Il ricorrente censurava l’ordinanza per violazione di legge in relazione all’art. 672 cod. proc. pen. e per vizio della motivazione, sostenendo che il beneficio era già stato concesso e che la sopravvenuta estinzione delle altre pene ne imponeva l’applicazione sull’intera pena residua. Il Procuratore generale chiedeva l’annullamento con rinvio.
La Motivazione della Corte
La Corte di cassazione accoglie il ricorso. Il passaggio centrale riguarda la natura giuridica dell’opposizione disciplinata dagli artt. 667, comma 4, e 676, comma 1, cod. proc. pen.. Richiamando le Sezioni Unite n. 3026 del 28/11/2001, dep. 2002, Caspar Hawke, Rv. 220577, il Collegio ribadisce che essa non è un mezzo di impugnazione, ma una mera istanza rivolta allo stesso giudice per ottenere una decisione in contraddittorio.
Da tale qualificazione deriva una conseguenza processuale rilevante: all’opposizione non si applicano le norme sulle impugnazioni e, in particolare, non opera il principio devolutivo.

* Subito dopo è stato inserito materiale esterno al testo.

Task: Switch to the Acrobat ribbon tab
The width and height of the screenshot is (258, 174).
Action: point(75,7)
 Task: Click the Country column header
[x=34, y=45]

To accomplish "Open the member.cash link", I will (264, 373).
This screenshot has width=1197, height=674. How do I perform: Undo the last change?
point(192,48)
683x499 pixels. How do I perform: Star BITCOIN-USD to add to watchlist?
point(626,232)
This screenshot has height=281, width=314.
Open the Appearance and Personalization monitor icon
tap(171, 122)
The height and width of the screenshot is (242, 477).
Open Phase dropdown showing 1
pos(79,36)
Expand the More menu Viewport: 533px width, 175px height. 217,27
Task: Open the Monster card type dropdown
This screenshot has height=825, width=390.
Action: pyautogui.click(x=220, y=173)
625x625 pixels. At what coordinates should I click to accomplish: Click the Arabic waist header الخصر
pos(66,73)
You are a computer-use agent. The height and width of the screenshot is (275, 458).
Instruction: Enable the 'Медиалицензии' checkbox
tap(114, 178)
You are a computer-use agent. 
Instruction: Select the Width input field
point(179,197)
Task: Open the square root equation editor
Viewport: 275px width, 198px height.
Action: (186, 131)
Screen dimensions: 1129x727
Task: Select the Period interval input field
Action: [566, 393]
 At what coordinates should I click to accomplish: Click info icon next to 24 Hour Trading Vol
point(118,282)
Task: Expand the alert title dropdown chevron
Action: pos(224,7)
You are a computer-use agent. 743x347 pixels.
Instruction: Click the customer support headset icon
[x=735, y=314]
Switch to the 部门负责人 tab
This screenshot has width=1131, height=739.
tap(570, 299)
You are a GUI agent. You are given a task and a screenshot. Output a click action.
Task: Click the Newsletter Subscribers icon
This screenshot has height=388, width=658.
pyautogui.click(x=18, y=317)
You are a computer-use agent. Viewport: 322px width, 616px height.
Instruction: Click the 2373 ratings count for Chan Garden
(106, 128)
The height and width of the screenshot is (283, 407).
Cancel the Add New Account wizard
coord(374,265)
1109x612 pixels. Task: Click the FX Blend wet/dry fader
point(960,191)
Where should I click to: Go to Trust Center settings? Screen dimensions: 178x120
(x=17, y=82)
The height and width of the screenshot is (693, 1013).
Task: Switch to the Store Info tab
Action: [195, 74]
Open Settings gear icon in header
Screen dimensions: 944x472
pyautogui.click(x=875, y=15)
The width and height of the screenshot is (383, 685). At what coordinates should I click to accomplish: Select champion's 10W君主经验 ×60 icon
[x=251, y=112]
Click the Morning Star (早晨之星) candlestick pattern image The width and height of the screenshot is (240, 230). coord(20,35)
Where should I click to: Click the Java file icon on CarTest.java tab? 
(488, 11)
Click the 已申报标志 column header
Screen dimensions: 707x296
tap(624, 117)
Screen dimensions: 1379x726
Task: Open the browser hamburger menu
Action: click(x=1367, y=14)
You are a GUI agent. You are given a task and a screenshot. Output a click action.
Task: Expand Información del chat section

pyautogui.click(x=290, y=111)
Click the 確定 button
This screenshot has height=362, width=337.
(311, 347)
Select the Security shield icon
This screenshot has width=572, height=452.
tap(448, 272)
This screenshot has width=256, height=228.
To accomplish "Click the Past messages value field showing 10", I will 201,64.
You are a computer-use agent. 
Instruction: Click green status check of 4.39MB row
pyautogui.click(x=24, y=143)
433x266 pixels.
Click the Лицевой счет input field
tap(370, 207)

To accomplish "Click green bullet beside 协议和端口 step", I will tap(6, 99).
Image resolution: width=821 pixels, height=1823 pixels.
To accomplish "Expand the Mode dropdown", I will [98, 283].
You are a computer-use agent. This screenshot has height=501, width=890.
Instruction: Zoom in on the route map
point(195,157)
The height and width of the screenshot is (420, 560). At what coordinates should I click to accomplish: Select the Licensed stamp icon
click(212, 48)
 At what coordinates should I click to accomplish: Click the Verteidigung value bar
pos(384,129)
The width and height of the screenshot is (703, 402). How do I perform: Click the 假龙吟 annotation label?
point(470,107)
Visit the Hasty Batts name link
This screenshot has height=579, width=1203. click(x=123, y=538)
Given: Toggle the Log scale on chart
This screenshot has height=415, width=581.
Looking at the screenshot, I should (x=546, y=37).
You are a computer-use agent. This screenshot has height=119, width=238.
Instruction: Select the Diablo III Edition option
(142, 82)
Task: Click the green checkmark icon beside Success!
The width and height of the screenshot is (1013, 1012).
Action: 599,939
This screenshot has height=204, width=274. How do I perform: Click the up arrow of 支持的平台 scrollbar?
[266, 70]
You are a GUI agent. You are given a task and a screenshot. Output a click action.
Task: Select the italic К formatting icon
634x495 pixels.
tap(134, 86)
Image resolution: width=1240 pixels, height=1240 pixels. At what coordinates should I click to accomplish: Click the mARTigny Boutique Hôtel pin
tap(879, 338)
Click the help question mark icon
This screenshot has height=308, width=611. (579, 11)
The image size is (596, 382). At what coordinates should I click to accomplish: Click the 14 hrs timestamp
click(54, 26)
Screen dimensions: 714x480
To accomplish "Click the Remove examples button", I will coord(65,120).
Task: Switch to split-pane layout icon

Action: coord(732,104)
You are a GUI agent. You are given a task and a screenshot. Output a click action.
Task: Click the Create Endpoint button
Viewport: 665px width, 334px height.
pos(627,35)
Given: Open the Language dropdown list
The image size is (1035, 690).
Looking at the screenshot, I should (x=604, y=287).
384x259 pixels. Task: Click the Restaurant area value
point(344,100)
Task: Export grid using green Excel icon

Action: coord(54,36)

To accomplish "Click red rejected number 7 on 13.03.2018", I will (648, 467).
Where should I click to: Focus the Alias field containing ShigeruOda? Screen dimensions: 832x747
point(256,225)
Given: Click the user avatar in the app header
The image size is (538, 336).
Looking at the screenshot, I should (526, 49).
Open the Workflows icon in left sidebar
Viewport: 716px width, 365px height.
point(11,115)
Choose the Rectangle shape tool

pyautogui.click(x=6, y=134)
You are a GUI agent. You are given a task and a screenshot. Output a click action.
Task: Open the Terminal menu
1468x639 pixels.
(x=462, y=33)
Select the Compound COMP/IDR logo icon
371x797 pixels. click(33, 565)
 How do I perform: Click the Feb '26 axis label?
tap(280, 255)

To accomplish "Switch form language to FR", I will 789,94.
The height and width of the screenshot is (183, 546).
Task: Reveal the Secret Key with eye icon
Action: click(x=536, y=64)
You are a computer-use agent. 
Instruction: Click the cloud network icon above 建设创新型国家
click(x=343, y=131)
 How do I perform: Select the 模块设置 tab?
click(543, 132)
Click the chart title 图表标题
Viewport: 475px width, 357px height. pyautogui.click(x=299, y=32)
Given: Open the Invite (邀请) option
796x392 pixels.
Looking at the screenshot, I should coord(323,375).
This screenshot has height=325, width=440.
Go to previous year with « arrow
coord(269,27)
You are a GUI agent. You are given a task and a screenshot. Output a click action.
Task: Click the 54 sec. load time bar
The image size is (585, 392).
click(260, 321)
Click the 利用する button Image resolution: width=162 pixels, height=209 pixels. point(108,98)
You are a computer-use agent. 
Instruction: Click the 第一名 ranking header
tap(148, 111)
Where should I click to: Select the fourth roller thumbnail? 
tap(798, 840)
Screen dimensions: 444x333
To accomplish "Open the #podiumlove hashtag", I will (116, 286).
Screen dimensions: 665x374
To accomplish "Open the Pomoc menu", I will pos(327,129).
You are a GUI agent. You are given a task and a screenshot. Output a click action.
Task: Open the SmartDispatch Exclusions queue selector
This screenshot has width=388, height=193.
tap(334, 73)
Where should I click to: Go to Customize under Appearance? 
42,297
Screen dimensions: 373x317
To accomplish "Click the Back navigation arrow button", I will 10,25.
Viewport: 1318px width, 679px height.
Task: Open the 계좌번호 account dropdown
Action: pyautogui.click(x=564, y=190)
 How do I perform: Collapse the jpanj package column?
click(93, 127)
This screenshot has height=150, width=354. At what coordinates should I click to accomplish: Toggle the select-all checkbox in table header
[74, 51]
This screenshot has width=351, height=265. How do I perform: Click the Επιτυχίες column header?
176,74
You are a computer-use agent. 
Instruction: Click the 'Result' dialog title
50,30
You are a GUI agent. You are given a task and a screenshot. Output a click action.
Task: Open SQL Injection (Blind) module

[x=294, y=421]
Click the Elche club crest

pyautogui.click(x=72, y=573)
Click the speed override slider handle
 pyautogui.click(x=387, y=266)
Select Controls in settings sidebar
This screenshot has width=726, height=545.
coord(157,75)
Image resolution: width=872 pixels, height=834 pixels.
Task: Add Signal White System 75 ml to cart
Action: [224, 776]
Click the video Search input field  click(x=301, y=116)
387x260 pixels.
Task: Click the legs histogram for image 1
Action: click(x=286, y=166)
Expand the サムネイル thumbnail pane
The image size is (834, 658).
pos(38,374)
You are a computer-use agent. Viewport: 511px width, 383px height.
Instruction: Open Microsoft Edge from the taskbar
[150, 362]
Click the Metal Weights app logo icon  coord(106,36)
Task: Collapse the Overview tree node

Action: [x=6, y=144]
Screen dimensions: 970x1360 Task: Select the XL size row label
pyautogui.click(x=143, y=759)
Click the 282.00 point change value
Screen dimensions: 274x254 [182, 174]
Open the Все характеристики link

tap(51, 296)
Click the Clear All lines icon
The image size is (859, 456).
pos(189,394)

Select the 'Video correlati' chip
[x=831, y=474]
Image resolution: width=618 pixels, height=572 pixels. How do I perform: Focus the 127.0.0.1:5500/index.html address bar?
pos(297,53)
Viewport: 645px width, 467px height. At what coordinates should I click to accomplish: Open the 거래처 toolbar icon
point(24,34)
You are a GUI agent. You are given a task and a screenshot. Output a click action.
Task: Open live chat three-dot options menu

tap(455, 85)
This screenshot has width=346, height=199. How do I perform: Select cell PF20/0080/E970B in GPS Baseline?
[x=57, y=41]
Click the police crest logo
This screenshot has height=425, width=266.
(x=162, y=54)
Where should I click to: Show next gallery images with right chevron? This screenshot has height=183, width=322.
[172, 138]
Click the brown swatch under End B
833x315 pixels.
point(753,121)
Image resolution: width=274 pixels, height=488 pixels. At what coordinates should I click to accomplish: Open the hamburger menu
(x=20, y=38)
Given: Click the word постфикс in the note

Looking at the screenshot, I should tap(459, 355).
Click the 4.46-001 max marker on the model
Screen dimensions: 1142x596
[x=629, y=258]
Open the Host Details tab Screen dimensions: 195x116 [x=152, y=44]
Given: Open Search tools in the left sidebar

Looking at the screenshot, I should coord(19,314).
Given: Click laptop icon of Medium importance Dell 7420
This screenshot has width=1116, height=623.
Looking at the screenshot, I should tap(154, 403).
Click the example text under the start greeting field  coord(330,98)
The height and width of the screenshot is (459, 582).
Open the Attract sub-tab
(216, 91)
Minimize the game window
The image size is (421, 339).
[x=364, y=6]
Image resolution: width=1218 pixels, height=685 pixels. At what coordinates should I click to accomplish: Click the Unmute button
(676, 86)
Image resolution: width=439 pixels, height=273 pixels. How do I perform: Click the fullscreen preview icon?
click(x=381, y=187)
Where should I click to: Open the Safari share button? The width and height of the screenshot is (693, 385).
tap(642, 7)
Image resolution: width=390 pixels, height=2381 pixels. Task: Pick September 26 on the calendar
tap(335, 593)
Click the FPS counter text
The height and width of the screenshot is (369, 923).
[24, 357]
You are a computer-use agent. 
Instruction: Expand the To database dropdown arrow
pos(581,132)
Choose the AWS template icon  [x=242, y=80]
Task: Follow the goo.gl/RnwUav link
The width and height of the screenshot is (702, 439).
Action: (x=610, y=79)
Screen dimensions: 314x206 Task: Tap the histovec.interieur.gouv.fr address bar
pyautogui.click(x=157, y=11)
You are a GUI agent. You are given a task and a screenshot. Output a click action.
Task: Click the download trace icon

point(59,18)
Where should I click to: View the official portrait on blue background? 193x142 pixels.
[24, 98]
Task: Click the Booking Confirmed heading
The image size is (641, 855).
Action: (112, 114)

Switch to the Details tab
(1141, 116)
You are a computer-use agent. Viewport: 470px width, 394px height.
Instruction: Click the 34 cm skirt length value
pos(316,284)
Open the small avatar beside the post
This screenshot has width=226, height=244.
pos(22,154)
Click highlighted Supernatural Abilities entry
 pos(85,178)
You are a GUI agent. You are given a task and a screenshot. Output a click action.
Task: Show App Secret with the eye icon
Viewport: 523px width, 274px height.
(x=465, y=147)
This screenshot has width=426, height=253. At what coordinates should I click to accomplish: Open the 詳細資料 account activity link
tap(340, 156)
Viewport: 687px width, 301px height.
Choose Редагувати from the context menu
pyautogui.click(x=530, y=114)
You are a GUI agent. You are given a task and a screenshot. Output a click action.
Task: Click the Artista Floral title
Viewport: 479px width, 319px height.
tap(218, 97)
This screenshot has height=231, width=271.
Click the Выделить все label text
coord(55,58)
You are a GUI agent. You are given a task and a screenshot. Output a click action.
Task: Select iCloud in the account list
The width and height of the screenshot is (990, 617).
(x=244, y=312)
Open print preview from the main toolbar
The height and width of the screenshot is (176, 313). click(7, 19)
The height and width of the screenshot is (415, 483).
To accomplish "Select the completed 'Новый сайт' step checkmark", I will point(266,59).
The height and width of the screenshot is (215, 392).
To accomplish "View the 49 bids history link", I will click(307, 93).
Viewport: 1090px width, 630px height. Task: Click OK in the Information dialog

La motivazione dell’ordinanza impugnata — che aveva escluso ogni riesame “perché sul punto non è stata effettuata opposizione” — è pertanto erronea. Il giudice dell’esecuzione doveva pronunciarsi sulla domanda relativa alla concedibilità dell’indulto sull’intera pena irrogata con la sentenza del Tribunale di Milano.
La Corte osserva inoltre che il beneficio era già stato applicato, entro il limite di due anni e sei mesi di reclusione, non solo alla pena oggetto di quel titolo, ma anche alle pene poi dichiarate estinte. La decisione di estinzione riverberava quindi effetti sull’accoglibilità dell’istanza di estensione del beneficio.
Il Collegio esamina poi lo stato dell’esecuzione. Dal provvedimento di cumulo del pubblico ministero risulta che le pene erano state poste in esecuzione e che, calcolato l’effetto dell’indulto ancora godibile, la pena residua era stata determinata in due anni di reclusione. L’ordinanza del 08 febbraio 2024 aveva concesso l’indulto solo in parte. La sopravvenuta declaratoria di estinzione delle altre pene rende concretamente eseguibile solo la pena irrogata con la sentenza del Tribunale di Milano, ampiamente inferiore alla quantità di indulto ancora applicabile.
La Corte chiarisce infine che il riconoscimento della continuazione incide in modo definitivo sul trattamento sanzionatorio. L’estinzione della pena relativa a uno solo dei reati uniti non elimina la continuazione già ritenuta, ma esclude soltanto l’eseguibilità della parte di pena dichiarata prescritta. Il giudice del rinvio dovrà perciò ricostruire con precisione lo stato dell’esecuzione e applicare l’indulto nella quantità ancora disponibile, con piena libertà valutativa ma nel rispetto dei principi enunciati.